Madel pamit pulang setelah memastikan tugasnya di mansion Alfindra selesai.
Alfindra menaiki tangga tanpa berniat mengajak Almira. Gadis itu mengekor layaknya pelayan pada majikannya, padahal sudah jelas sikap Alfin menunjukan ketidak sukaan. Saat meraih handle pintu, sesaat Alfin menoleh mendapati Almira mendongkak menatapnya.
"Ngapain kamu ngikutin?" serunya datar.
"Aku juga mau istirahat, Mas!" cicitnya takut.
"Haha istirahat? mimpi kamu, lebih baik kamu di kamar bawah, disana ada dua kamar pelayan, terserah kamu pilih yang mana!" seru Alfindra tanpa hati.
"Tapi, Mas? aku ini istrimu." Almira kekeh ingin ikut Alfindra, laki-laki itu sontak menatapnya lebih tajam dan sinis, sejurus kemudian terbahak karena tingkat pede Almira di atas rata-rata.
"Istri?

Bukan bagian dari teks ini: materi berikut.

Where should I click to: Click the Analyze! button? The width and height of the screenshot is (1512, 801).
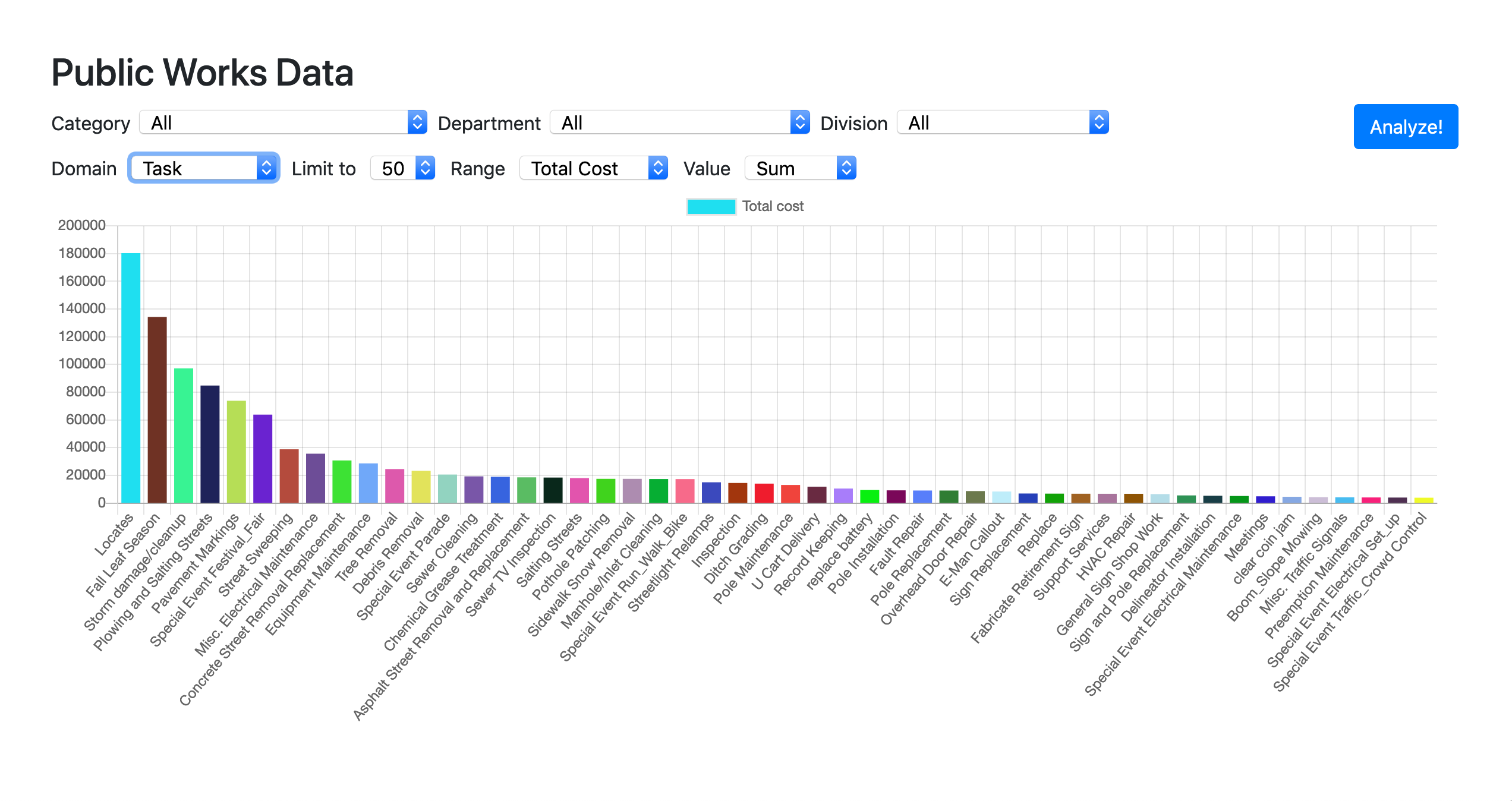pos(1405,127)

Hahaha... Mulai sekarang, kamu cukup layani aku sebagai pelayan di rumah ini."
Alfindra melengos masuk tanpa menoleh lagi,
Glek...
Almira menelan ludahnya susah, ia tak menyangka kehidupan peliknya dimulai setelah menjadi istri seorang Alfindra.

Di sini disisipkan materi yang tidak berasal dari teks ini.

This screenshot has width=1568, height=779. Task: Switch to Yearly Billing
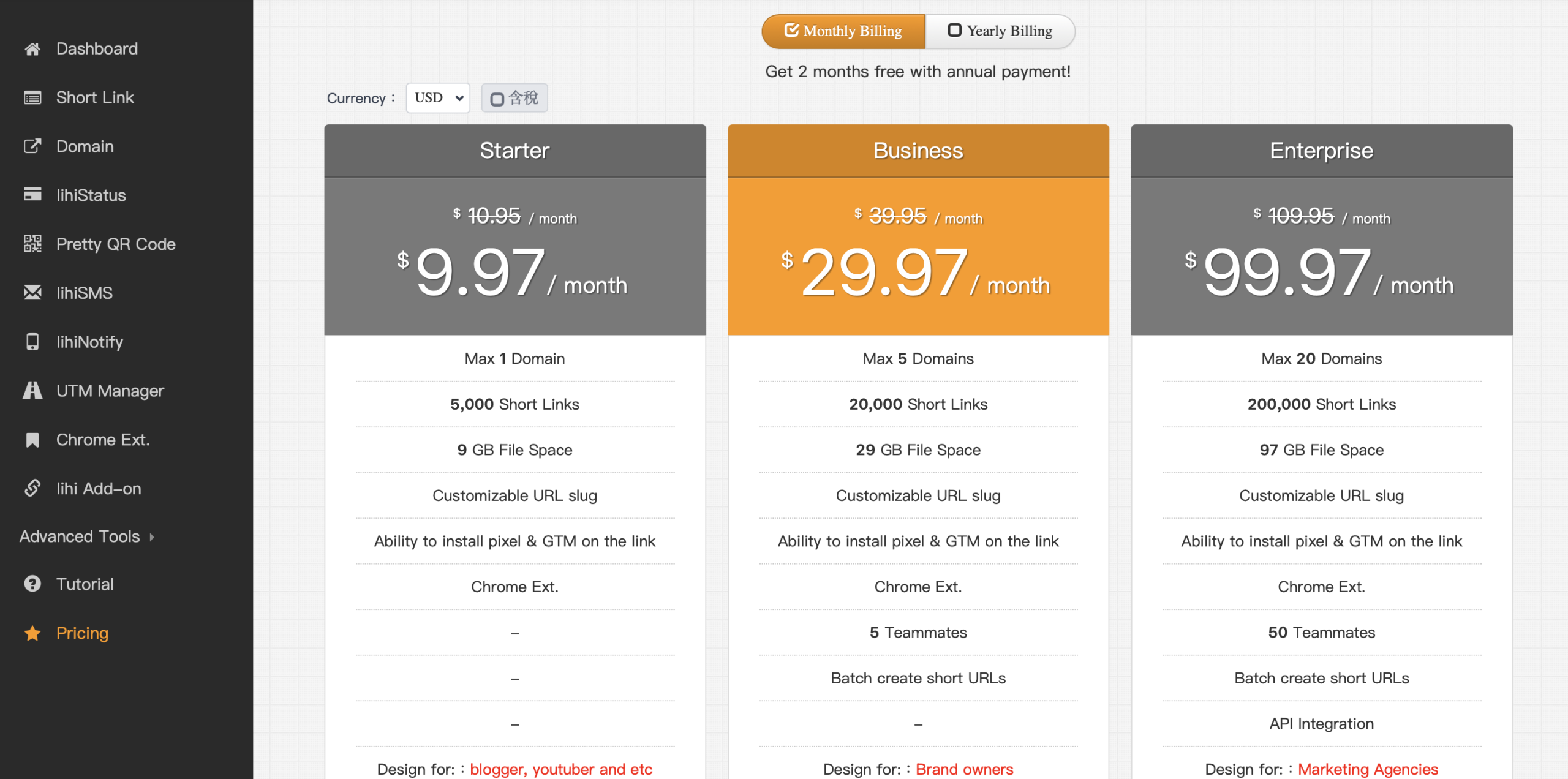coord(1000,31)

Dengan sangat terpaksa kembali turun, ia menuju lorong yang bersebelahan dengan dapur. Dua kamar yang lebih mirip kamar kos seharga dibawah lima ratus ribu, miris. Ada kasur busa tipis disana dengan bantal dan guling masing-masing satu buah. Meski terlihat bersih dan rapi tetap saja hal itu berhasil membuat lubuk hati seorang Almira sakit.
Didorong oleh papanya, menggantikan Hana menikah dengan Alfindra adalah sebuah kesalahan besar dalam hidup Almira. Sebagai sesama anak kandung tak sepantasnya Anton berpilih kasih dan memilih melindungi Hana dan mengorbankan dirinya masuk dalam jerat seorang pria sekejam Alfindra.
"Andai mama masih hidup," cicitnya pelan. Tak terasa bulir bening meleleh dari ujung mata. Salahkah ia mengharap paling tidak sedikit saja belas kasih Alfindra?
Tok tok tok, ketukan pintu terdengar memekakkan telinga. Almira mengernyit heran tapi langsung sadar kalau di mansion mewah itu hanya ada dirinya dan Alfin setelah tadi Madel memecat semua pelayan, sudah pasti laki-laki itu yang menggedor pintunya dan berteriak.
"Almira, keluar kamu!" teriak Alfin.
Almira membuka pintu langsung keluar, "iya Mas? Ada apa?"
"Masih tanya kamu ada apa, heh? Siapin makan!" perintahnya.
"Bisa masak kan? Aku mau kamu masak, awas saja kalau tidak enak," sinisnya kemudian berlalu.
Almira mengusap dadanya, menyabarkan diri sendiri agar lebih kuat.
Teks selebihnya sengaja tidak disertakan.